Lucio Bizzini at the University of Geneva Hospitals challenged me to think more about the distinction between healthy aging and frailty in later life and influenced changes in this edition. Inger Hilde Nordhus and her colleagues at the University of Bergen (Norway) were among the first to encourage me to think beyond the boundaries of the United States with regard to psychotherapy and aging, and they also provide a good model for theoretical integration of psychodynamic and cognitive behavioral approaches with older adults.
And, of course, thanks to all of the older adults who shared their lives with me or with the trainees that Ive supervised (and so with me via recording of their therapy sessions). Their active participation in, and resistance to, the therapeutic process is the foundation upon which this book rests.
Preface
T he knowledge base for psychotherapy with older adults continues to grow and to refine the image of later life that can inform and guide clinical work with older adults. Since the second edition of this book went to press in 1995, a number of books and handbooks related to this topic have appeared, and the pace of research both in clinical geropsychology and in the basic science of life span developmental psychology has increased. One goal of this revised edition is to incorporate these new findings, both in updating information and in revising the contextual, cohort-based, maturity, specific-challenge (CCMSC) model in some respects.

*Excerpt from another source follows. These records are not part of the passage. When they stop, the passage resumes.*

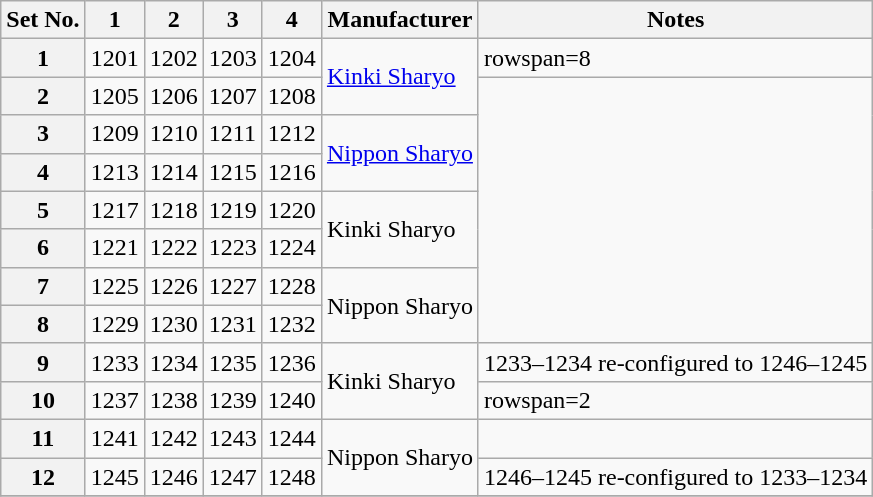
1221 (114, 248)
1243 (232, 438)
1215 (232, 172)
1233 (114, 362)
11 (43, 438)
1248 (292, 477)
1237 (114, 400)
1202 (174, 58)
1223 (232, 248)
1210 (174, 134)
1213 (114, 172)
1220 (292, 210)
1235 (232, 362)
1238 (174, 400)
1209 (114, 134)
1233–1234 re-configured to 1246–1245 (675, 362)
1234 (174, 362)
1212 (292, 134)
1208 (292, 96)
1214 (174, 172)
1246 (174, 477)
1205 (114, 96)
1245 (114, 477)
5 (43, 210)
1247 (232, 477)
8 (43, 324)
1244 (292, 438)
Manufacturer (400, 20)
rowspan=8 (675, 58)
1240 (292, 400)
1207 (232, 96)
1246–1245 re-configured to 1233–1234 (675, 477)
1227 (232, 286)
7 (43, 286)
1216 (292, 172)
1218 (174, 210)
Notes (675, 20)
1236 (292, 362)
9 (43, 362)
1232 (292, 324)
1204 (292, 58)
1230 (174, 324)
1239 (232, 400)
1203 (232, 58)
1226 (174, 286)
1242 (174, 438)
1241 (114, 438)
1222 (174, 248)
1201 (114, 58)
1211 (232, 134)
1231 (232, 324)
10 (43, 400)
1224 (292, 248)
rowspan=2 (675, 400)
1229 (114, 324)
1217 (114, 210)
Set No. (43, 20)
12 (43, 477)
1206 (174, 96)
1228 (292, 286)
1219 (232, 210)
6 (43, 248)
1225 (114, 286)
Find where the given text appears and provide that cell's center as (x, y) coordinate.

There are two new chapters in this volume. In several conversations with other clinical geropsychologists since the second edition appeared, I have been asked why I have not addressed working with clients who have dementing illnesses. When Sage asked me to work on this revision, the reviewers that they contacted also mentioned the lack of coverage of psychotherapy with persons with dementia in earlier editions. It is one marker of the changing attitudes toward psychological interventions with persons with dementia that this would be a consensus request at present. A chapter on working with persons at various levels of cognitive impairment appears in this edition.
The second chapter also covers an omission that occurred to me shortly after the publication of the second edition. Although I have been professionally involved in services to caregivers since 1980, helped to organize one chapter of the Alzheimers Association, and have been faculty director of the Los Angeles Caregiver Resource Center since 1989, the earlier editions of this book have not specifically covered psychological interventions with caregivers of the frail elderly. Clearly, caregiving is one of the specific challenges of later life and so deserves the new chapter devoted to it in this volume.
Another change in this volume is the incorporation of some of the case material from Older Adults in Psychotherapy (Sage, 1992). The integration of these case examples in abbreviated form into the discussion of psychotherapy is intended to enrich and provide concrete examples of the points covered in this discussion of changes in psychotherapy when working with older adults.